Afspraken per verzekeraar
Een voorbeeld uit de praktijk. Huisarts en wijkverpleegkundige werken samen in de zorg voor kwetsbare ouderen. Bekostiging via het representatiemodel zorgt ervoor dat je voor wijkverpleging met een verzekeraar afspraken maakt. Andere verzekeraars volgen deze afspraken. Binnen de representatie is dat dan goed geregeld. Voor 2016 moet je echter per verzekeraar afspraken maken in een en dezelfde wijk over een zorgpad kwetsbare ouderen. Elke verzekeraar zal haar eigen eisen stellen en eigen verantwoording eisen, als ze die zorg al wil contracteren. (De ene verzekeraar is namelijk de andere niet. Dat heb je met marktwerking.) Dit belemmert alleen maar de zo gewenste samenwerking in de wijk tussen de verschillende spelers in de eerste lijn. De doelstelling om het voor kwetsbare ouderen mogelijk te maken langer thuis te wonen wordt zo onhaalbaar.

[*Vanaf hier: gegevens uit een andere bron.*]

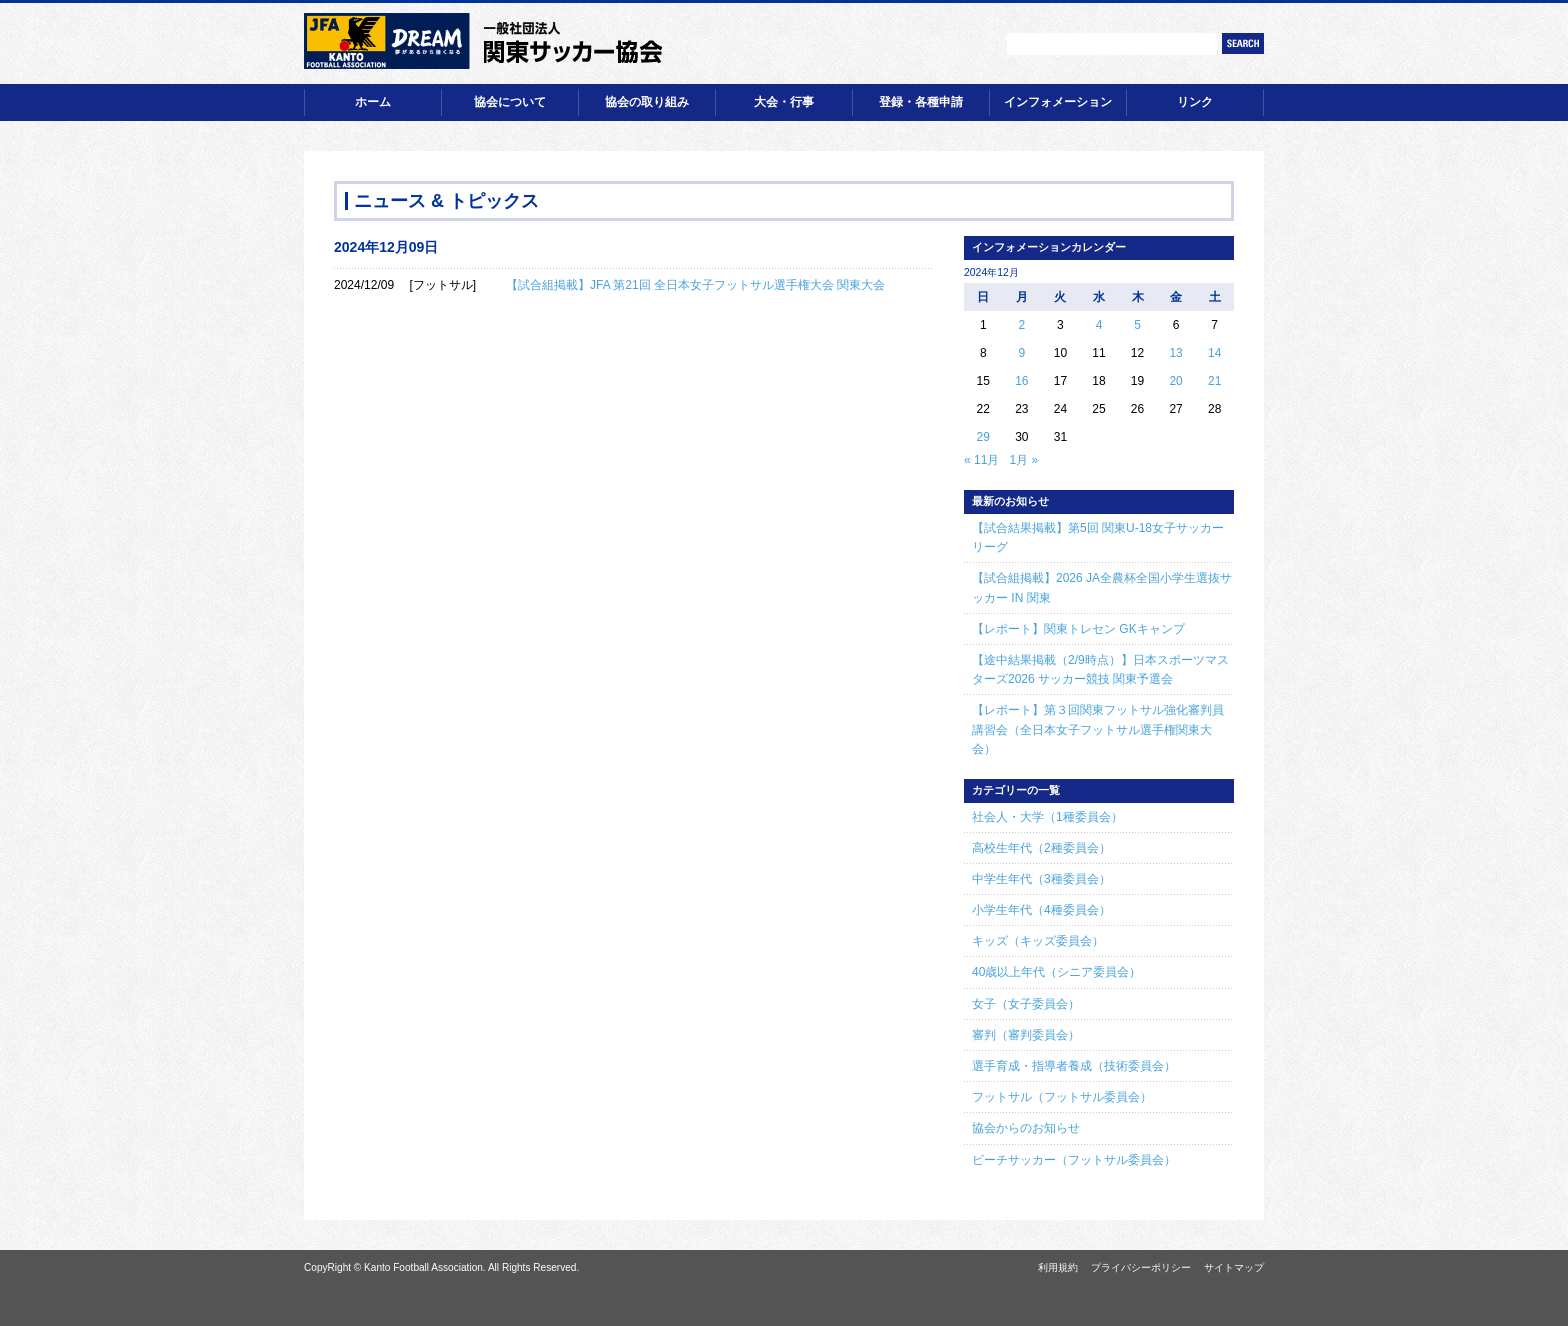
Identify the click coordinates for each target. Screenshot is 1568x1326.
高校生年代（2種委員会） (1041, 848)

Mijn vraag aan de zorgverzekeraars is: wat willen jullie bereiken met het loslaten van de representatie?
Harry Robberts, portfoliomanager bij Fundis
Meneer Robberts slaat de plank flink mis. Ziekenhuiszorg wordt bij uitstek niet met een volgbeleid ingekocht. En voor huisartsenzorg is S3 ook geen generiek volgbeleid afgesproken.
Overigens snap ik zijn zorgen wel. In theorie moet iedere verzekeraar concurreren op premie en de zorginkoop is hier een belangrijk onderdeel van. In de praktijk kent het marktmodel zeker zijn nadelen, die zelfs groter zijn dan de beoogde voordelen (namelijk meer doelmatige zorg).